Aaja Chemnitz Larsen, députée groenlandaise au Parlement danois et représentante du parti Inuit Ataqatigiit, s’est imposée comme la principale voix d’opposition à ces velléités américaines. Interrogée sur le retour de ces propositions dans le débat public américain, elle a répondu : « Ce genre de discours n’a pas sa place dans le monde moderne fondé sur le droit. Nous croyons fermement au droit international, et l’époque du colonialisme est révolue. L’intégrité territoriale du Groenland et notre droit à l’autodétermination doivent être respectés. Nous avons été très clairs : nous ne voulons ni être Américains, ni être Danois — nous voulons être Groenlandais. » Ses propos reflètent une conviction profonde : le Groenland n’est pas un objet de transaction, mais la terre d’un peuple doté d’une identité propre.

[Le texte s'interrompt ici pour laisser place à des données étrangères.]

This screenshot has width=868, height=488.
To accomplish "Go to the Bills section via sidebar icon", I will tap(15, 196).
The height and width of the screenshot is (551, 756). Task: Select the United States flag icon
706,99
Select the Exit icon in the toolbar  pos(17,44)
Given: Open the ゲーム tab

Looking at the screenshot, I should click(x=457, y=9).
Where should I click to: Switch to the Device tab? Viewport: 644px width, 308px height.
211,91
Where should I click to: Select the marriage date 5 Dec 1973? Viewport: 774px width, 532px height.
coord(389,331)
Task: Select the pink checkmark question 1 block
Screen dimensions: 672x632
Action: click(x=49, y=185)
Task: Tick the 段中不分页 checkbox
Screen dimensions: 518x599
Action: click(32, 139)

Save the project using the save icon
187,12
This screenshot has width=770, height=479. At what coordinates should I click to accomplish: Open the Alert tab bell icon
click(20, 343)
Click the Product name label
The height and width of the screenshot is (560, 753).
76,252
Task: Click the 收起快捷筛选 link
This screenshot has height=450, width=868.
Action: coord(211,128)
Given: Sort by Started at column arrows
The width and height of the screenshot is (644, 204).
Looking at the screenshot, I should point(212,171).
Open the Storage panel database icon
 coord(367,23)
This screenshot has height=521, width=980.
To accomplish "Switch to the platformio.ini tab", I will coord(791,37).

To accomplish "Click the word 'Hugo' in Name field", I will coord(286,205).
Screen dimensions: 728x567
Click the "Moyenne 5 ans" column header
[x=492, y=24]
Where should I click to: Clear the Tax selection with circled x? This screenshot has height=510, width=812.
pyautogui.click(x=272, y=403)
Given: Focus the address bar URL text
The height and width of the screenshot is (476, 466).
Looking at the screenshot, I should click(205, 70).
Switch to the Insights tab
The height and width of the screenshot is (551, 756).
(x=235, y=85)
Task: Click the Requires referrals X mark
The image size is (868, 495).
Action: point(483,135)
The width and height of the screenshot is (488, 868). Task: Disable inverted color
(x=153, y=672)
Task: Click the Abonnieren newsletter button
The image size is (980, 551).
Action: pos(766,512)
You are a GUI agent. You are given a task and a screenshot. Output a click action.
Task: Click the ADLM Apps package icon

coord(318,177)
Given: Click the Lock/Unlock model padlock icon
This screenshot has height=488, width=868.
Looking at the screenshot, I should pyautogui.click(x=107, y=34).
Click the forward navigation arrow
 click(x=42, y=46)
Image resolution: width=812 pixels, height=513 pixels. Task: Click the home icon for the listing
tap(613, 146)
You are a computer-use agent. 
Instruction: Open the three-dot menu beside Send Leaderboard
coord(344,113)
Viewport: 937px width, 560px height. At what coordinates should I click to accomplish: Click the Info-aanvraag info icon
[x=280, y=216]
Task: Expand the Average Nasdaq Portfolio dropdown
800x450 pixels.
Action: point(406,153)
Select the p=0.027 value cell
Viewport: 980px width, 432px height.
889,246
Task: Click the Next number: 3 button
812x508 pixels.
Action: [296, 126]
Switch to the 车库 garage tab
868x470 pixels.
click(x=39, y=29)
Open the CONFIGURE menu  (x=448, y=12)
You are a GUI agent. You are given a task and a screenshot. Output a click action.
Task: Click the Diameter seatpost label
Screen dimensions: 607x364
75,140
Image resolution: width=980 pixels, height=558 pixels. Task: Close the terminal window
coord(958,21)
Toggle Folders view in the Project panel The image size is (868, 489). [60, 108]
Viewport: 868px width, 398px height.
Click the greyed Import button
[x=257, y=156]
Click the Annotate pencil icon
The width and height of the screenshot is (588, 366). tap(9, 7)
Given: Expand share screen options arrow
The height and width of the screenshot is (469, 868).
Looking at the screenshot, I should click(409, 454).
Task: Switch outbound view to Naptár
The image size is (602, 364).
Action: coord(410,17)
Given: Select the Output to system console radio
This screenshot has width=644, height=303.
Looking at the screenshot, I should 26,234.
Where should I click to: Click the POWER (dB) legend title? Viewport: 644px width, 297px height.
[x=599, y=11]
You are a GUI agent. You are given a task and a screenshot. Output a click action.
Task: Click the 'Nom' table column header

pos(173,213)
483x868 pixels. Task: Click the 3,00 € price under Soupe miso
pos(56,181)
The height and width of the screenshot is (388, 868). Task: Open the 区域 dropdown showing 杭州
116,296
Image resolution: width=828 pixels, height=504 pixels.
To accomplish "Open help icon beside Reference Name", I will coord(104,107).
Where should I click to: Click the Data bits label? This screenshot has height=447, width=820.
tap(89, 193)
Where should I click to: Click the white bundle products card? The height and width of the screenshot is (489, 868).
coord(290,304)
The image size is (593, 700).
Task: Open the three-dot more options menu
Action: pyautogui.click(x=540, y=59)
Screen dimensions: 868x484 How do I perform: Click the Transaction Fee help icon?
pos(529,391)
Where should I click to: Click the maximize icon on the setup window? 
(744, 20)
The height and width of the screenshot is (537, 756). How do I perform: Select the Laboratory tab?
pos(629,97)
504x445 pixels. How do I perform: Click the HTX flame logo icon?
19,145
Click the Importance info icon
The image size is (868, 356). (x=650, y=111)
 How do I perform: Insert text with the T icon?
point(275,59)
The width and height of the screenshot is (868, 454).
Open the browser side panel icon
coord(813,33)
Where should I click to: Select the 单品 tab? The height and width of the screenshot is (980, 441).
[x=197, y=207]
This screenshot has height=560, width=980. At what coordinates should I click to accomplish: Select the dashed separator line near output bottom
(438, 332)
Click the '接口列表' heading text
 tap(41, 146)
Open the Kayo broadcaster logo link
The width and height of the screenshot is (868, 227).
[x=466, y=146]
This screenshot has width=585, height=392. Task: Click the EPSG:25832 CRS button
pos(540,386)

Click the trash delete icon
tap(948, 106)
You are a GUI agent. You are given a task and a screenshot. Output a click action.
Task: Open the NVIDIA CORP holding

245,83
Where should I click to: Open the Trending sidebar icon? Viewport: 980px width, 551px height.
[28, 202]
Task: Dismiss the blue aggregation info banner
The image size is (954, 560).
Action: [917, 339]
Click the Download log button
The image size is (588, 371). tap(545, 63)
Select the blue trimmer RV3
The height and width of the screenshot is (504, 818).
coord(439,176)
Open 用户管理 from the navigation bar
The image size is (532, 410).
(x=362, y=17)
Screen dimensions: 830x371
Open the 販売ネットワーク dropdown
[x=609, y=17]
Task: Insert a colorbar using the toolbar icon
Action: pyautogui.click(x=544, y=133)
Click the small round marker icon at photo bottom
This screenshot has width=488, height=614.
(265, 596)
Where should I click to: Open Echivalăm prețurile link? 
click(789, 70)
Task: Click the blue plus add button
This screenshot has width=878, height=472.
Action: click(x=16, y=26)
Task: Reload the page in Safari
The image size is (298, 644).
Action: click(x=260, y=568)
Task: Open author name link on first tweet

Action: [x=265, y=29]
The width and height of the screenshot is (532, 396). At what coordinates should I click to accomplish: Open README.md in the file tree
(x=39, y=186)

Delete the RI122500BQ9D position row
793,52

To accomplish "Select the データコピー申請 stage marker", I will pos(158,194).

L’idée de contrôler le Groenland n’est pas nouvelle. Donald Trump l’avait déjà évoquée en 2019, suscitant alors la stupeur sur la scène internationale. En 2025, cette rhétorique refait surface avec vigueur. Lors d’un meeting en avril, l’ancien président américain a insisté sur la nécessité de contrôler le Groenland afin de devancer la Chine et la Russie dans la course à l’Arctique. Pourtant, Larsen appelle à la prudence. « Nous suivons de très près tout intérêt manifesté pour l’achat ou l’annexion de notre pays », a-t-elle souligné. « Mais nous savons aussi que ce n’est pas une idée qui bénéficie d’un large soutien, même parmi les Américains eux-mêmes. » En filigrane, un message clair : malgré le bruit médiatique, l’adhésion réelle à ce projet aux États-Unis reste marginale, ce qui laisse au Groenland une marge de manœuvre pour défendre ses intérêts.

Mais ces discours n’en demeurent pas moins préoccupants. Larsen avertit : « De telles affirmations n’encouragent en rien la coopération entre nos pays. Je dirais même qu’elles sont irrespectueuses. C’est regrettable, car nous avons de nombreux intérêts communs avec les États-Unis et nous souhaitons entretenir de bonnes relations. Mais cela doit se faire sur un pied d’égalité, dans le respect de notre droit à l’autodétermination et de notre peuple. » Elle voit dans cette rhétorique une menace, non seulement pour le Groenland, mais aussi pour les relations avec le Danemark et pour la crédibilité de l’ordre international fondé sur le droit.

L’Europe, elle, affiche clairement sa solidarité avec le Groenland. La Première ministre danoise Mette Frederiksen, qui avait déjà qualifié en 2019 l’idée d’achat d’« absurde », a réaffirmé en 2025 que le Groenland n’était pas une marchandise, mais le territoire d’un peuple souverain. Plusieurs dirigeants européens perçoivent dans l’attitude américaine un relent de colonialisme et rappellent que bafouer la volonté des petits peuples est toujours source de tensions. Pour une Europe marquée par les leçons de ses propres ambitions impériales passées, la défense de l’autodétermination n’est pas qu’une posture diplomatique : c’est une valeur fondamentale.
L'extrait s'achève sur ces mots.